- **TASK TO CARRY OUT**
Look below for the line with "Where should I", then repeat it and all lines after it, exactly, minus any pictures.

- **Excerpts from a dataset**
________________

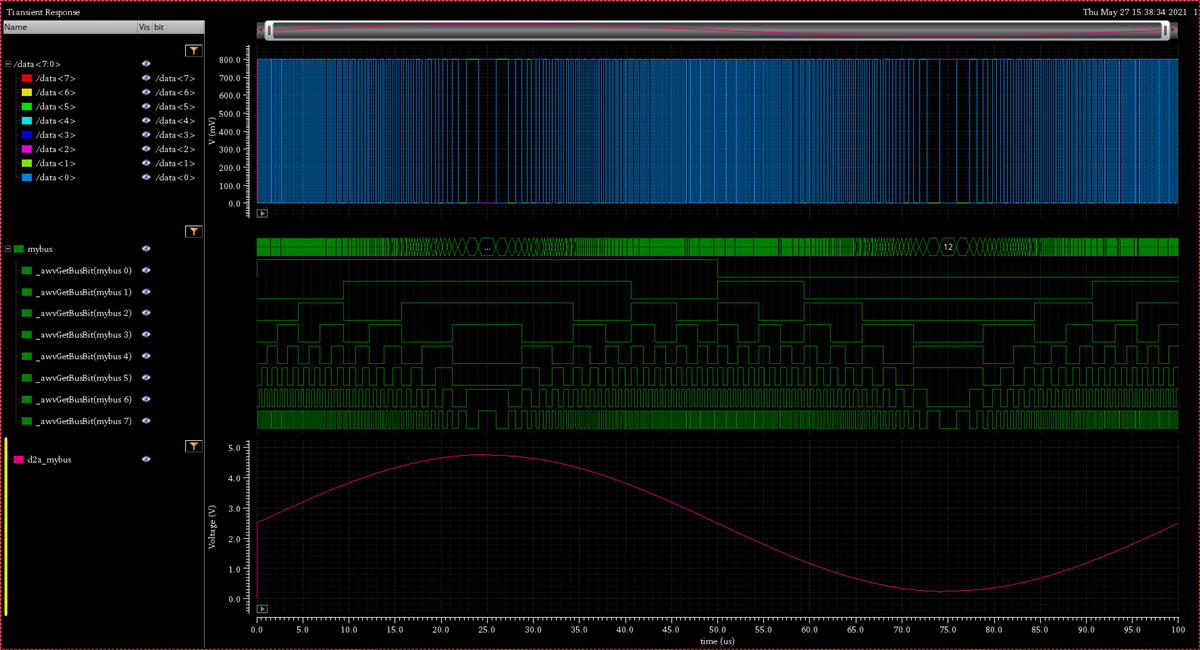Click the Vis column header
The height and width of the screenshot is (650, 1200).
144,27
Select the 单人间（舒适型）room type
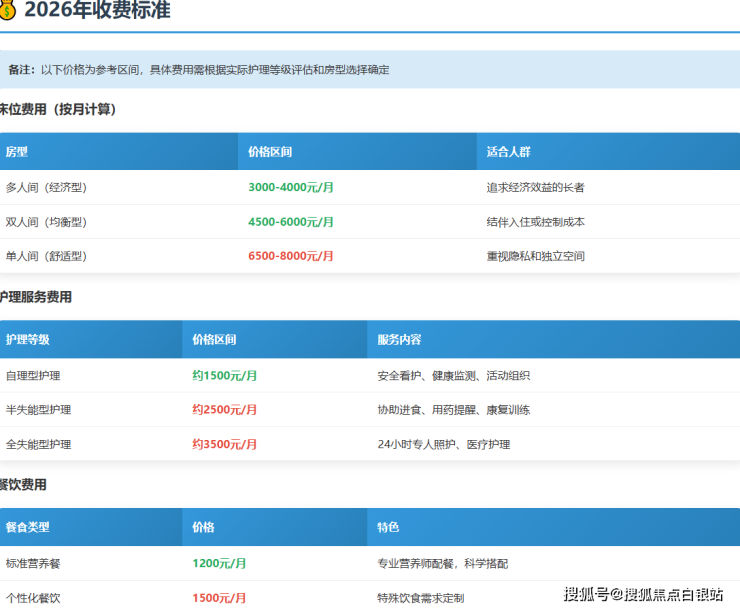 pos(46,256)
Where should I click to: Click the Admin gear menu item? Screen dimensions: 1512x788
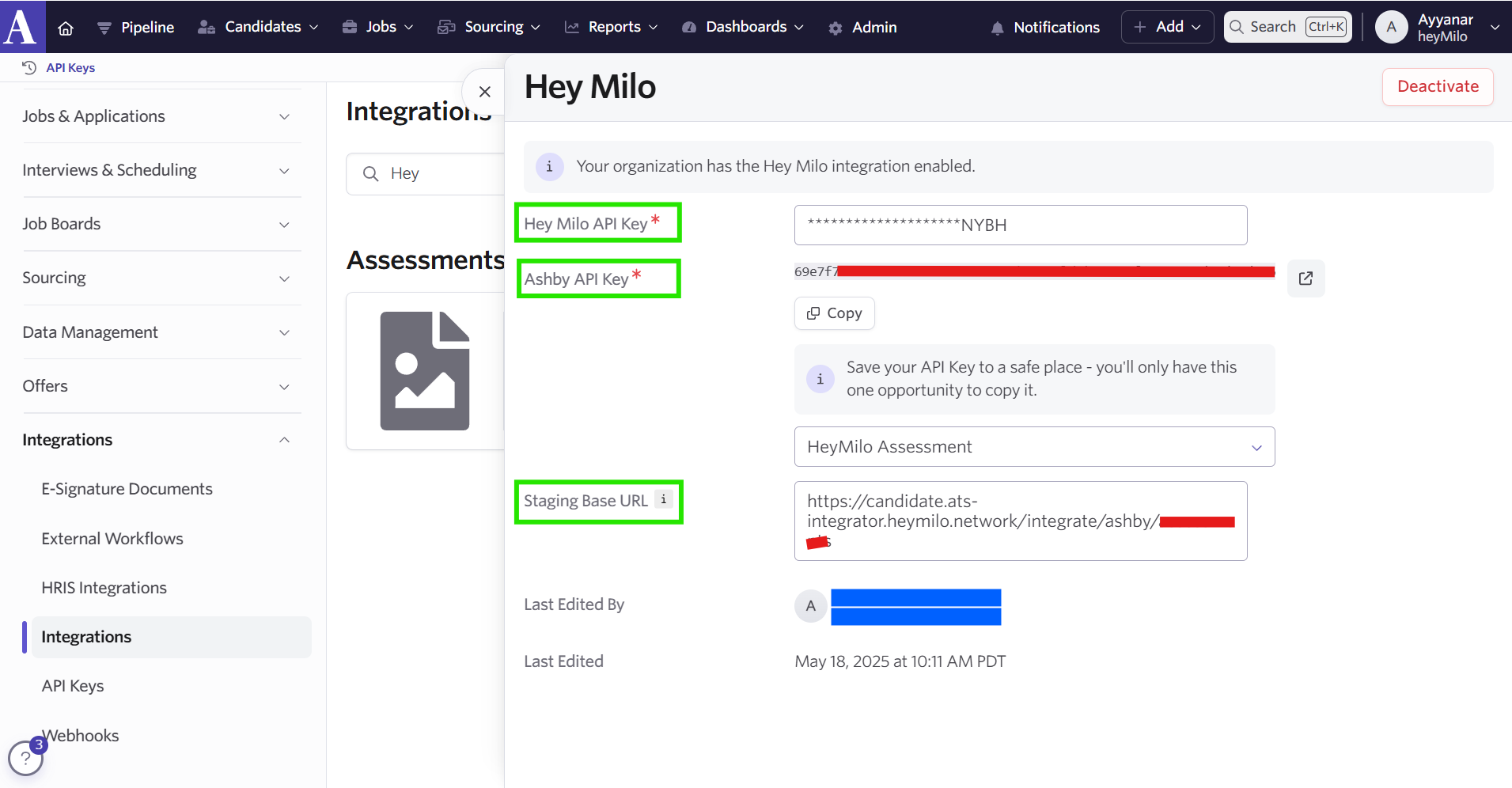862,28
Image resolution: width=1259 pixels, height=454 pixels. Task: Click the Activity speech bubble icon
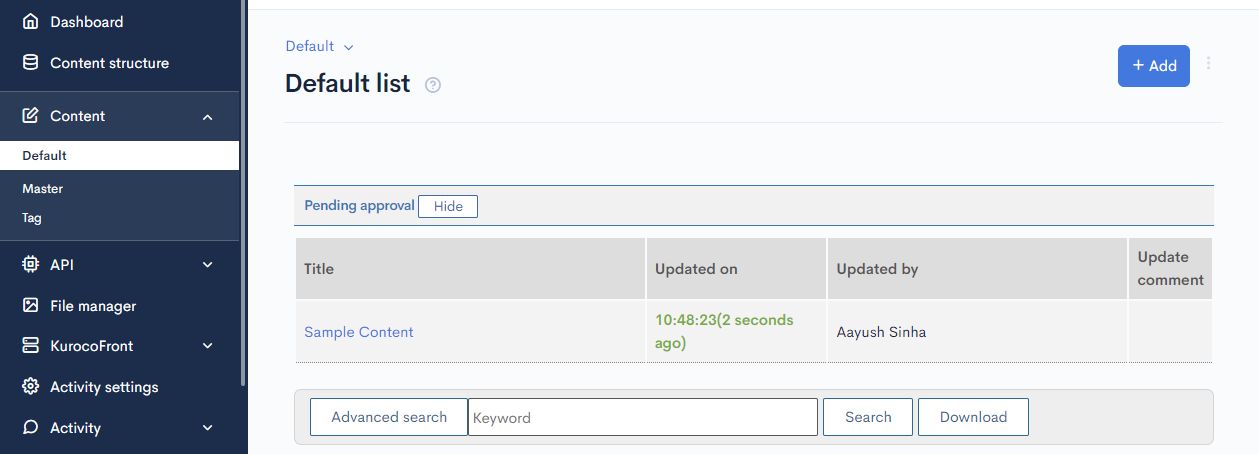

________________

- **SOLUTION FOR THIS TASK**
Where should I click to: Click the Admin gear menu item? Screen dimensions: 1512x788
862,28
Image resolution: width=1259 pixels, height=454 pixels. Task: Click the Activity speech bubble icon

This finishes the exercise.